SET TASKS →
**1.** Output the part of the forum thread on server reboots after updates that opens with the words containing "Which operating system" and closes with "a locked state.", copied word for word.
**2.** Go on with the forum thread about servers failing to reboot cleanly after firmware or driver updates, starting from where it stops.

TEXT →
* start *

Unsolved

2 Intern

 • 

143 Posts

3377

January 21st, 2021 18:00

Issues with reboot after firmware or driver updates

Specific to iDRAC or out-of-band servers, after an update that requires a reboot, if I select 'Graceful reboot without forced shutdown', the job times out. Apparently unable to reboot the server. If I select 'Graceful reboot with forced shutdown', the servers log an unexpected shutdown.

What is the recommended method to allow servers to reboot cleanly without an unexpected shutdown?

4 Operator

 • 

3K Posts

January 21st, 2021 20:00

Also share the server model and iDRAC FW version  as well.

4 Operator

 • 

3K Posts

January 21st, 2021 20:00

Which operating system did you have on the server. Sometime we see Graceful shutdown will not work properly if you OS not in use and is in locked state. This due to operating system configuration. Can you try graceful shutdown from iDRAC when OS screen not in a locked state.

2 Intern

 • 

143 Posts

January 22nd, 2021 08:00

Thanks for the reply.

I've tested on three and they all behave the same:

PowerEdge 340 and 540 both running Server 2019 and latest available iDRAC FW 4.40.00.00.

PowerEdge 430 running Server 2012 R2 and latest available iDRAC FW 2.75.75.75.

None of these are or were left in a locked/logged on state.

I should mention that this was never an issue in OpenManage Essentials, but in that scenario the servers were all discovered and managed in-band, not via iDRAC.

2 Intern

 • 

131 Posts

January 23rd, 2021 15:00

https://www.dell.com/community/Dell-OpenManage-Enterprise/Reboot-after-update-no-graceful-reboot/m-p/7665853#M3044 

see POST above.  I believe because the IDRAC isn't communicating with the OS in terms of credentials due to protocols being used.  OM Essentials was using SNMP / WMI to communicate with OS where as iDRAC is using WSMAN.  I believe they state to use SSH but you would have to deploy and configure a SSH to each windows server.

One work around, if you call it that, is to pick the option to apply package updates but NOT reboot and then reboot those servers manually POST driver/fw install which gets rid of some of the automated task function....

* end *

INFORMATION GIVEN →
* start *

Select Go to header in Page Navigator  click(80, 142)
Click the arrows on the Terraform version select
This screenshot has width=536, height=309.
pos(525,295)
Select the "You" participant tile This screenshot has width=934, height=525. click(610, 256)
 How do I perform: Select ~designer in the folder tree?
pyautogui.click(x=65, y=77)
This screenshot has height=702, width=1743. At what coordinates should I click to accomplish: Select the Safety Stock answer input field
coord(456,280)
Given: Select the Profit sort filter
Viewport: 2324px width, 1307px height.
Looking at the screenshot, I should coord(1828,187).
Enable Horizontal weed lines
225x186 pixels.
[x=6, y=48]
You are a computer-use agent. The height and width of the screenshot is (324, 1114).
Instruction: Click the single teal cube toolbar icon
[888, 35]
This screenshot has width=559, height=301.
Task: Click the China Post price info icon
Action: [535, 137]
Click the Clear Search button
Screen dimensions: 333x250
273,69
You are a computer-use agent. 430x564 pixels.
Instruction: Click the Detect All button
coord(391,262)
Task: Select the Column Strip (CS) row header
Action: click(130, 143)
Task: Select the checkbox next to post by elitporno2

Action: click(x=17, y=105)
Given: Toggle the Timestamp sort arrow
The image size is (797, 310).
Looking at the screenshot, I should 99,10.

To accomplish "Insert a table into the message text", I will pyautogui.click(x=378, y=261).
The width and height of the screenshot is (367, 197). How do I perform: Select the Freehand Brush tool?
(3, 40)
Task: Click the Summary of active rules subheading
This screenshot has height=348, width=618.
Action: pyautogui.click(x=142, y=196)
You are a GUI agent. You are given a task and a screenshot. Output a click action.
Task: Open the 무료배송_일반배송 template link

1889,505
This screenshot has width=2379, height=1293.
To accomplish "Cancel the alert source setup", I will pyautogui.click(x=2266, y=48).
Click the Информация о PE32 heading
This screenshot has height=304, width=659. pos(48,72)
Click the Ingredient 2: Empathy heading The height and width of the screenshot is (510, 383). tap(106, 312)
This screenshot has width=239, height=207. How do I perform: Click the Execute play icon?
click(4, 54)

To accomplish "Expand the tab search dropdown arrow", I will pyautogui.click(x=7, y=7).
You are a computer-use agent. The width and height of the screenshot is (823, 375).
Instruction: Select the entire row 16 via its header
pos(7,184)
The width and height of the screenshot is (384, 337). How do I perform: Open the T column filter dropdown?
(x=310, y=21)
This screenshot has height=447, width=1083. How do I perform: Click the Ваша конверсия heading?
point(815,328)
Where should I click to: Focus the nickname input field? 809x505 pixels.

* end *

WRITTEN RESPONSES →
**1.**
Which operating system did you have on the server. Sometime we see Graceful shutdown will not work properly if you OS not in use and is in locked state. This due to operating system configuration. Can you try graceful shutdown from iDRAC when OS screen not in a locked state.

**2.**
I've made many posts to request Dell Engineering to look at OM Enterprise to try and provide some of the same functionality as what we had in Dell OM Essentials (including alerts) but nothing so far...this product is NO WHERE near what Dell OM Essentials was (my 2 cents anyway).

Moderator

 • 

5.3K Posts

January 24th, 2021 19:00

Hi, how about we use Inband instead of OOB (Out of Band)

We can reinstall OMSA and run the test again.

 

2 Intern

 • 

131 Posts

January 25th, 2021 07:00

that would require OPEN SSH client on the server

2 Intern

 • 

143 Posts

January 25th, 2021 09:00

Yes, this worked perfectly in-band and with OMSA under OM Essentials.

However, as @Yellow Boy mentioned under OM Enterprise, we would also need ssh on all servers. In addition, the in-band functionality is limited, as those devices show up as 'Managed' as opposed to 'Managed with Alerts'. We also apparently lose the ability to update firmware with in-band management.

2 Intern

 • 

143 Posts

January 25th, 2021 17:00

I've had successful graceful reboots with two PowerEdge R740xd's using out-of-band/iDRAC.

Both have iDRAC 9 with firmware version 4.40.00.00. Both running Windows 2019. Both have OMSA installed, neither have ssh installed.

I'm not sure what's lending to the inconsistencies. Any other thoughts?

2 Intern

 • 

131 Posts

January 26th, 2021 06:00

@justin gray how is your discovery for that IDRAC setup?   What options are checked?

did you try this on a 12 or 13th gen server and older OS?

2 Intern

 • 

143 Posts

January 26th, 2021 08:00

@Yellow Boy I'm using basic iDRAC discovery: Device Type = Server, enter IP address, choose 'Discover using WSMAN/Redfish (iDRAC, Server and/or Chassis)' and enter iDRAC credentials (non-domain).

Non of these have ssh installed. OMSA is still installed on all of them. I've observed the following so far:

  • PowerEdge 340, Server 2019, iDRAC9 firmware v.4.40.00.00 = graceful reboot times out, forced reboot causes dirty shutdown.
  • PowerEdge 540, Server 2019, iDRAC9 firmware v.4.40.00.00 = graceful reboot times out, forced reboot causes dirty shutdown.
  • PowerEdge 430, Server 2012 R2, iDRAC8 firmware v.2.75.75.75 = graceful reboot times out, forced reboot causes dirty shutdown.
  • PowerEdge R740xd, Server 2019, iDRAC9 firmware v.4.40.00.00 = graceful reboot is successful on two servers tested so far.

2 Intern

 • 

131 Posts

January 26th, 2021 12:00

perhaps this is only allowed currently with 14th Gen servers?  My question is HOW is this interacting with the OS to do a graceful shutdown on 14th Gen but not the others with out-of-band as this is NOT using domain cred but local iDRAC creds?

2 Intern

 • 

143 Posts

January 27th, 2021 08:00

Great question. I'm curious to know, as well.

I was hoping someone from Dell with some technical knowledge would jump in and clear up some of these mysteries...

Moderator

 • 

2.9K Posts

January 28th, 2021 05:00

Hello,

 

OpenManage Enterprise 3.3.1 and older performs a power cycle rather than a graceful reboot after a specified timeout, can utilize the "Stage for next server reboot." to get around this. And I guess for now best way is this workaround.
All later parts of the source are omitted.